Beamformers poorly resolve brain sources that are strongly correlated temporally with one another, as might be expected for an auditory experiment. I presented a method to reject the contribution of potentially interfering sources in a user-defined suppression region while allowing for source reconstruction at other specified regions. Performance of the algorithm was validated with data from simulations and an auditory MEG experiment.

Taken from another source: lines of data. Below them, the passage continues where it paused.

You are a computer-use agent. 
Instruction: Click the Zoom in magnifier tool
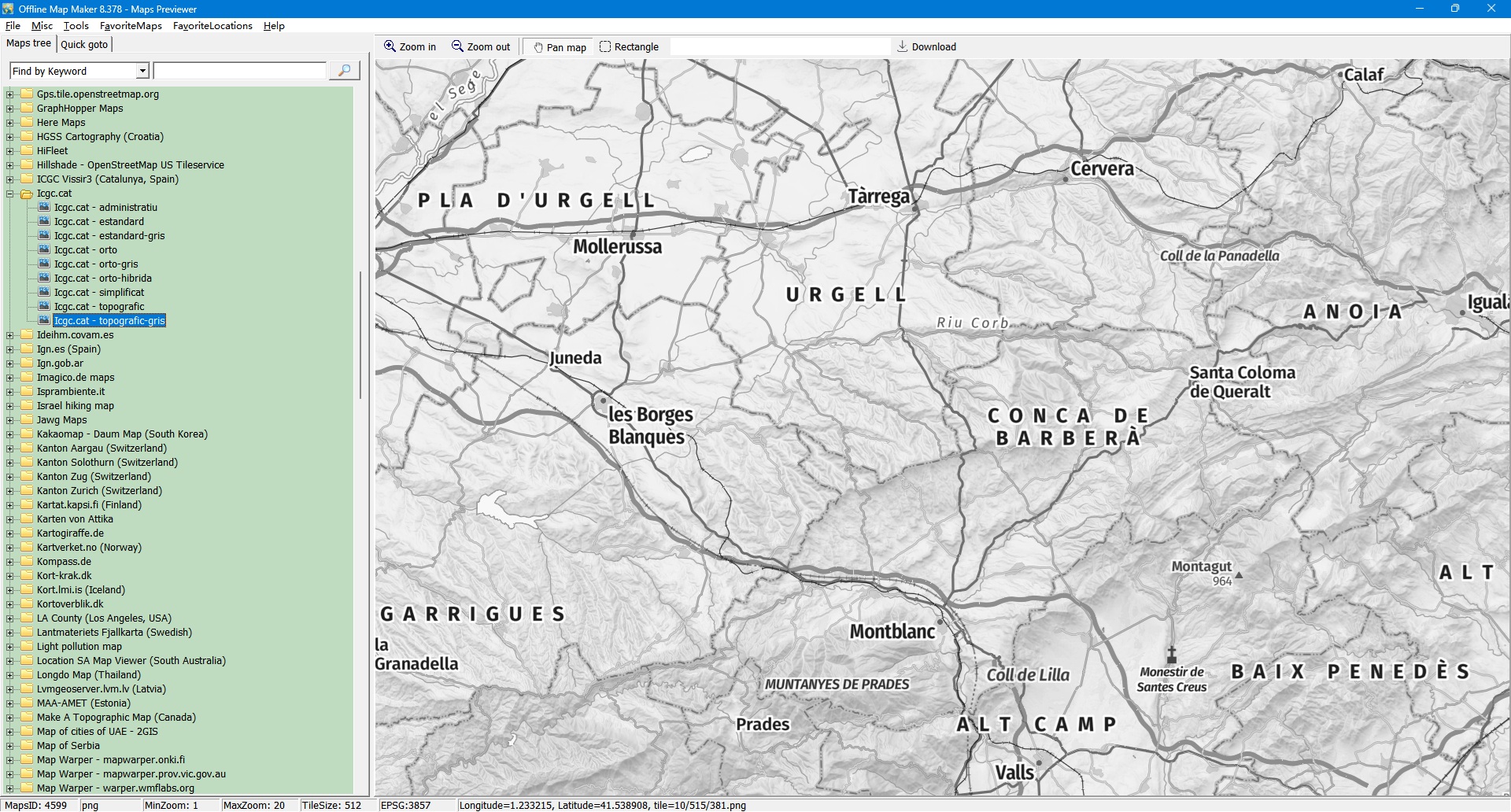click(409, 47)
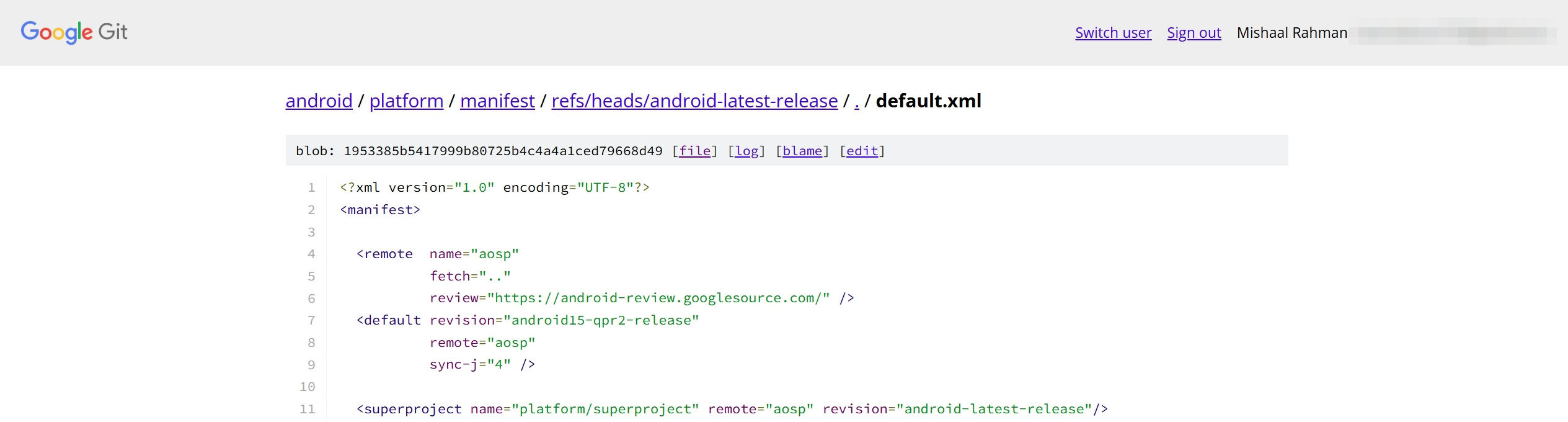Screen dimensions: 1568x422
Task: Click the edit link for this blob
Action: [x=862, y=151]
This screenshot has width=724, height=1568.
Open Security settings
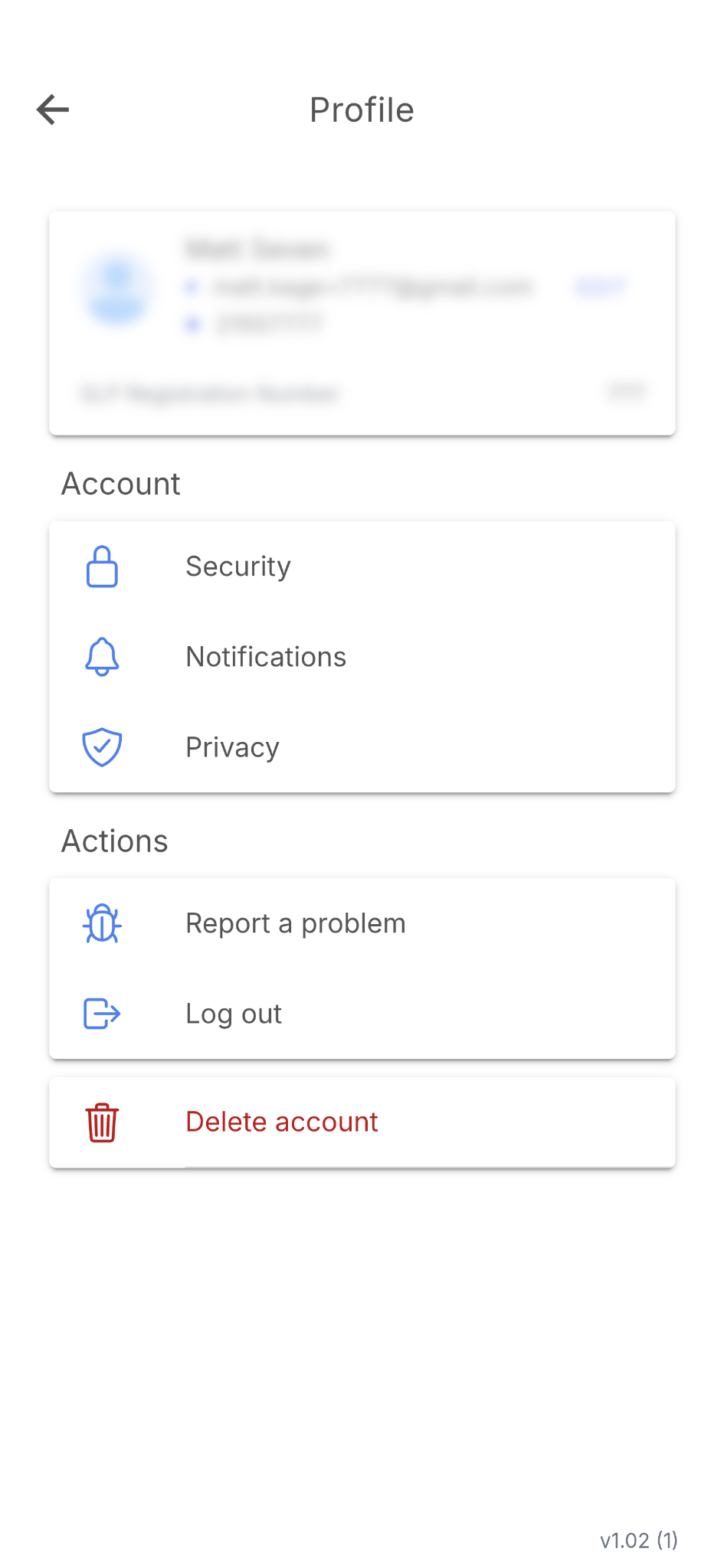click(238, 567)
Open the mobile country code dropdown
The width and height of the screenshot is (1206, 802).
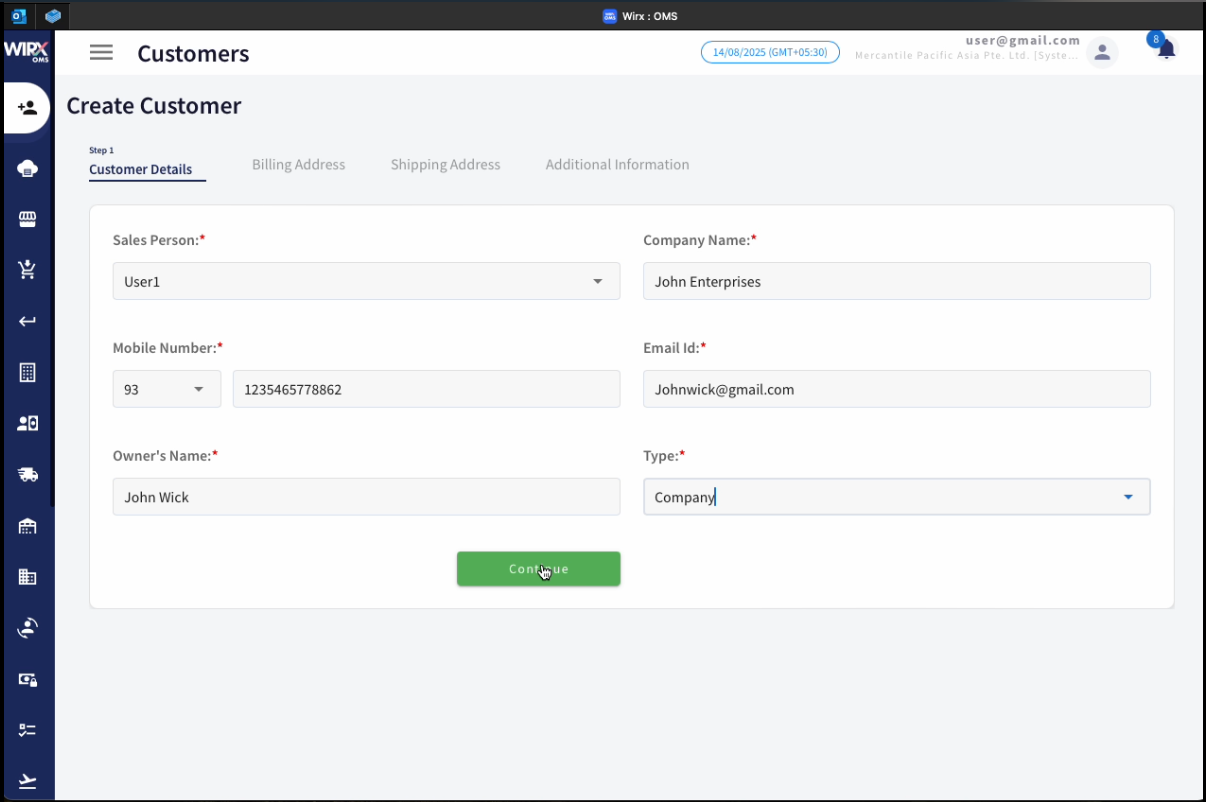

Few methods exist for localizing spectral power changes with MEG. I described a novel method that uses beamformers optimized for time-frequency source reconstruction from MEG data. The performance of the method was demonstrated with simulated sources and was also applied to real MEG data from a finger movement task. Modulations in both the beta band and, importantly, the high gamma band were revealed in sensorimotor cortex and found to be statistically significant across subjects. These results were additionally validated by intracranial EEG data from two epilepsy patients. Another compelling finding was high frequency activity (30-300 Hz) in the cerebellum.
Finally, while intracranial recordings are considered the gold standard for validating noninvasive measurements, often electrode locations are not precisely known. One common method, CT-MRI coregistration, may result in a localization error of more than 10 mm. To address this, I developed a procedure to link preoperative MRIs, surgical photographs, and postimplant X-rays with projective transforms.